Wednesday, August 24, 2011

Imbalance


Maybe Mary is right. Maybe I do suffer a chemical imbalance. It would help explain a lot of things. It would explain the brief periods of elation and joy followed by days of emptiness so debilitating that I’m sure there is no point in going on. Not that I have the courage to commit suicide. I don’t. Which makes me wonder. If I’m sure life is a sham, then why don’t I do away with myself? If I’m so useless to myself and to everyone I love, what am I hanging around for? Unless the mood swings are just another game I play in order to keep from facing the truth about myself, whatever that is. That I’m lazy, I suppose. That I’m unable to put others’ cares before my own. I just don’t know. When I feel good, when my mind is clear, when I’ve accidentally had a good night’s sleep and wake up feeling eager, it’s as if I am a boy again and the world waiting outside is perfect and new. And I’m always amazed when it happens, and pleased. It’s like standing in a thick fog, and then suddenly the fog lifts to reveal a shimmering ocean. And then I remember I’m alive, and I start to notice things. I notice the breeze moving the hair on my arms. I notice the courtship of insects. And I remember that this is why I am here. To be alive. To recognize the possibility in things. To believe. To understand my place. Then, all too soon, the fog returns. It’s like living in a lighthouse. Parts of the coastline are blotted out. Then the world withdraws. Into the roar of emptiness.

[From Chapter 2, A Listening Thing]


Note: Through September 22, Cosmopsis Books is offering my novel,
A Listening Thing, at the special price of $14.00, plus shipping.

The first printing is limited to 150 numbered copies.

To order this tenth anniversary print edition
from anywhere in the world, click here.

Thank you!


9 comments:

Anthony Duce said...

They is wonderfully put. The imbalance, cemical or not, is, as so well expressed.

Harry Kent said...

William, this passage so exactly describes my existential universe that i'm left with the same feeling of recognition as looking into a mirror.

I'm left feeling less alone. Thank you.

On the strength of this wonderful writing i have just processed my order!

William Michaelian said...

I appreciate it, Anthony, thank you.

Harry — I am he as you are he as you are me and we are all together.... I will always treasure your response. Thanks very much for ordering the book.
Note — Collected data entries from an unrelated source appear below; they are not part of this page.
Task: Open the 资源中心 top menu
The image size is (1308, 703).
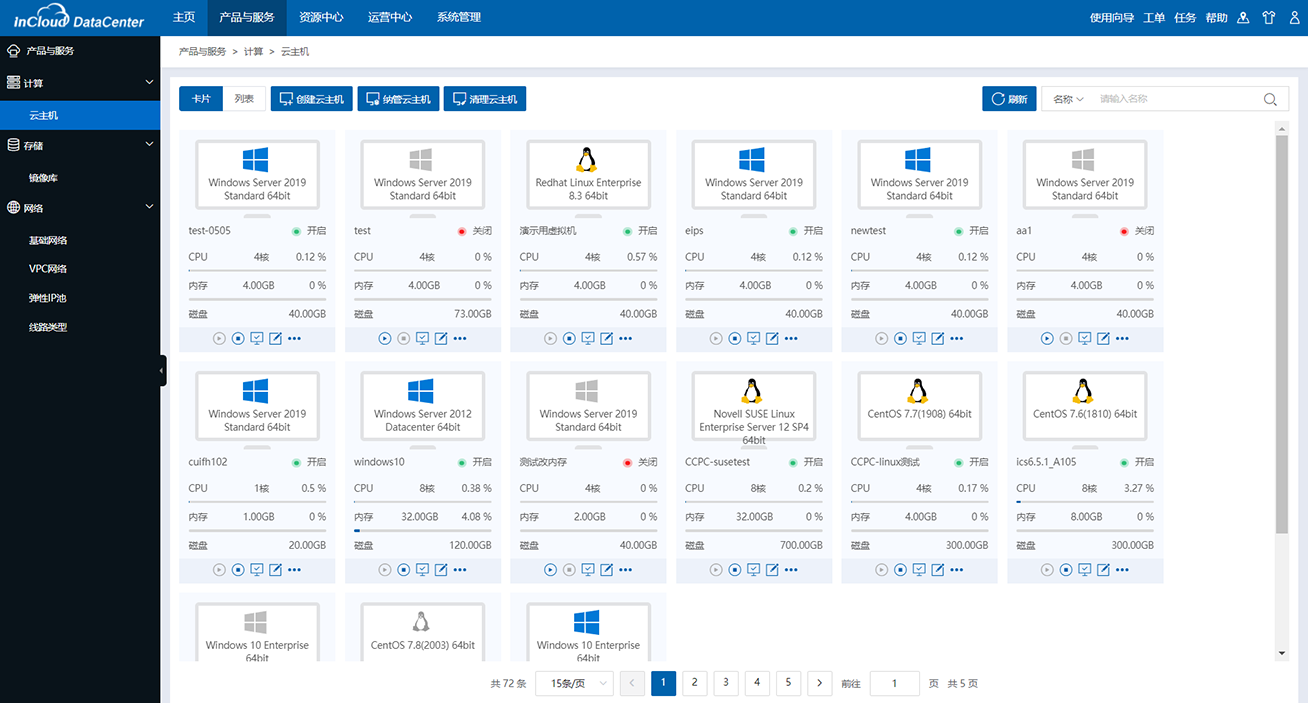Action: pos(321,18)
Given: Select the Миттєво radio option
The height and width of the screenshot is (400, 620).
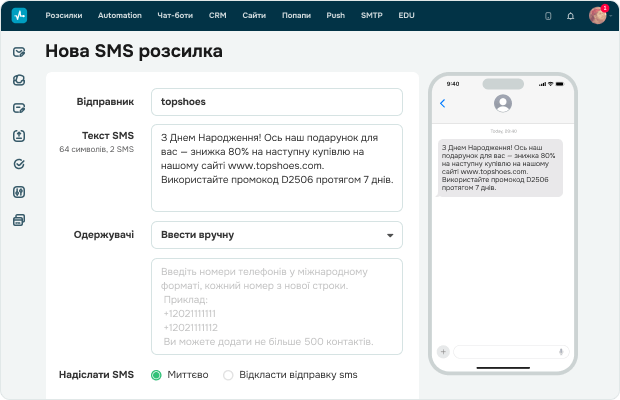Looking at the screenshot, I should click(x=156, y=375).
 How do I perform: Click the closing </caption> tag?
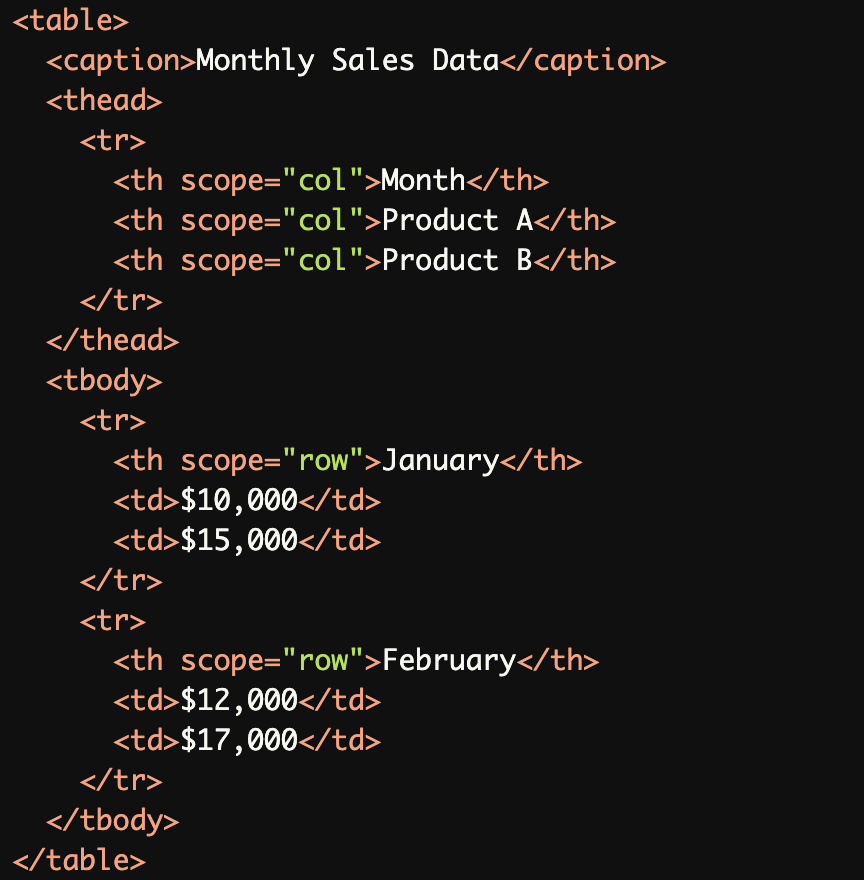pos(582,60)
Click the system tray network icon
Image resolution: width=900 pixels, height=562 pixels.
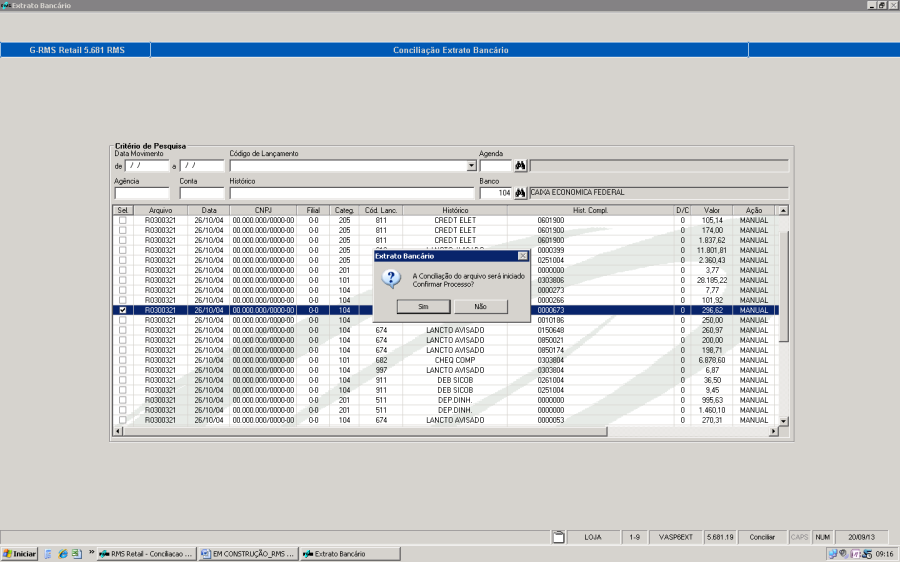pyautogui.click(x=833, y=553)
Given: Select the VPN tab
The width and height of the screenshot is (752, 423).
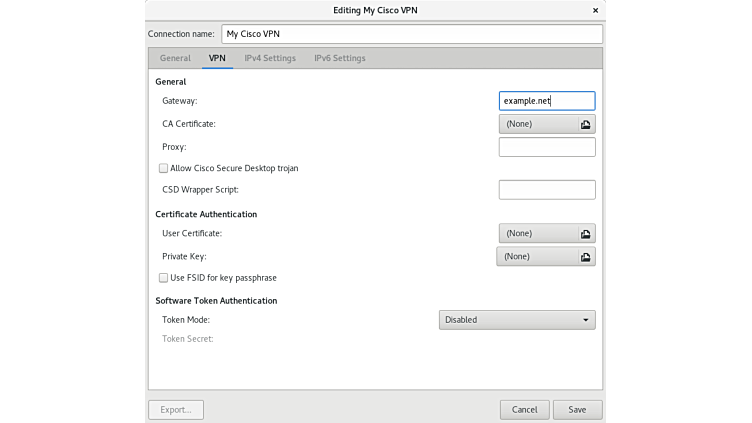Looking at the screenshot, I should click(217, 58).
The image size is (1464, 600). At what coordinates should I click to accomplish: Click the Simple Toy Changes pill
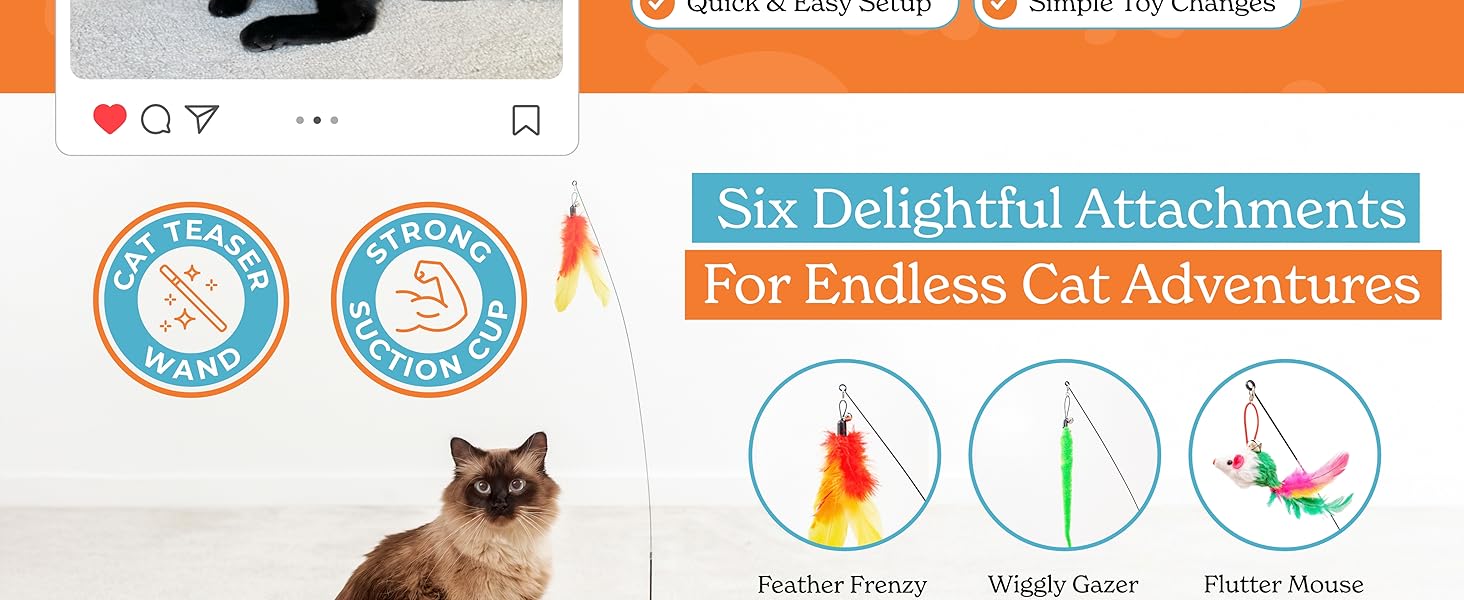pos(1137,8)
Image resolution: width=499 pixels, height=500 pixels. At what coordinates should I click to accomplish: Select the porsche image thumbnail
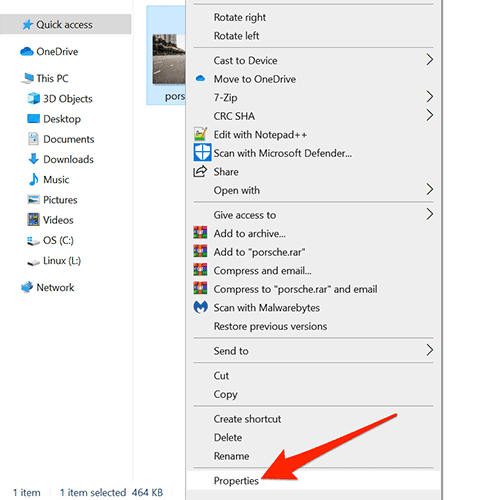pos(169,59)
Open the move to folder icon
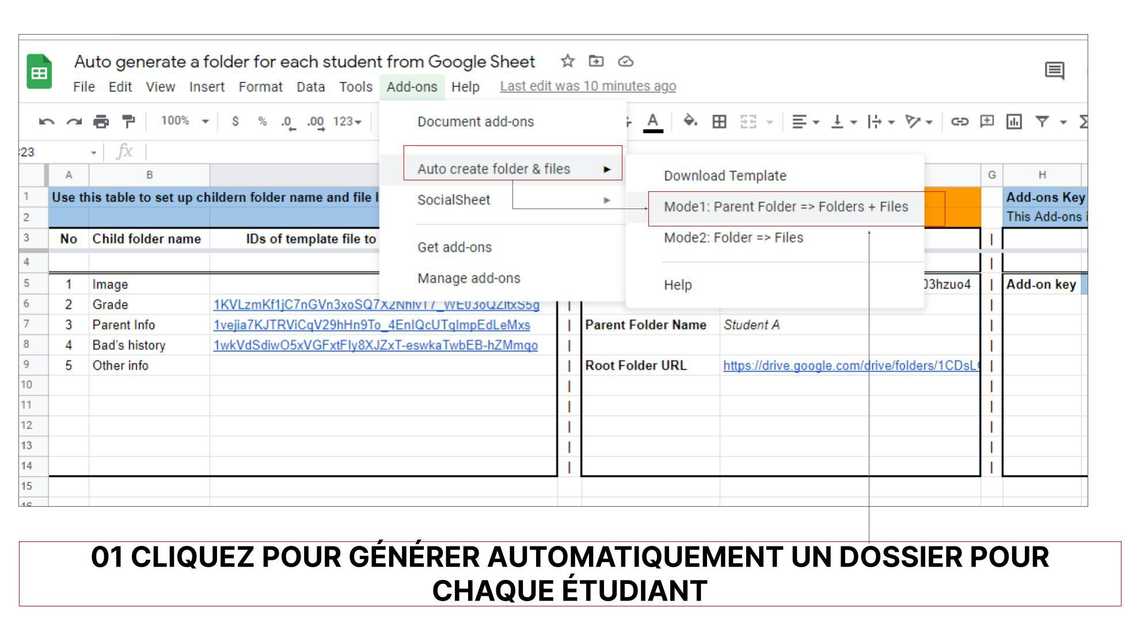The height and width of the screenshot is (622, 1140). (596, 62)
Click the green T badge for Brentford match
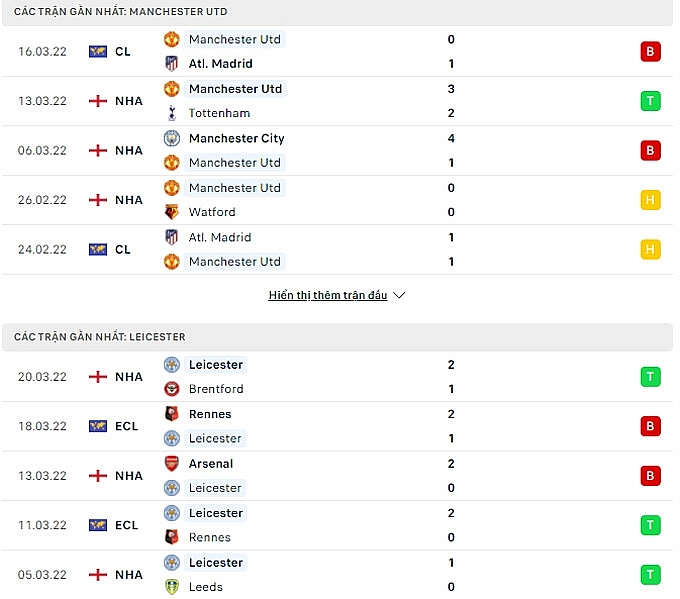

May it live up to such flattering expectations.

Jan said...

William, you have jusr described my life in one paragraph:) I will devour my copy when it arrives! I have received notice that it is on its way...YEA!!!

Old 333 said...

I have to say, I like the pharmaceutical fix-kits pretty well. Much to my own surprise. If you want drugs, go to the pros, I suppose. I miss some of the power of my extreme manic periods; but I get to keep a few friends, and live longer.

Thanks for this, William. If I look good to the bank at the end of next month, I shall get your novel. I think I will quite likely enjoy it a lot.

later -
Peter G

William Michaelian said...

Wonderful news, Jan. Thank you! Please let me know of its safe arrival....

’twould be an honor for me, Peter. As they say in Monopoly, “The bank has made an error in your favor.” And if that doesn’t work, there’s always dynamite. The best new/old drug not on the market: communication.

Old 333 said...

William, for some reason dynamite makes me think of Yosemite Sam. Stay on the market 'til I'm solvent!!!!!!

Communication is in fact priceless, and sometimes terribly powerful as well. It's the hardest drug I'll ever do.

And banks never make those kind of mistakes which you mention, not ever. It would be like water flowing uphill without a sucker.

erin said...

yes, it came from my throat as an egg, that you were listening in to me just his past weekend, and thereby wrote a book ten years ago. holy holy. will this be hard to read then? redemptive? i want to beg.

(jezuzgod, i swear, word varification: beging. or is this a misspell not on begging, but on beginning? ha!)

xo
erin

William Michaelian said...

Questions only you can answer, Erin. But if I were to beg, there would be no better place than at your door.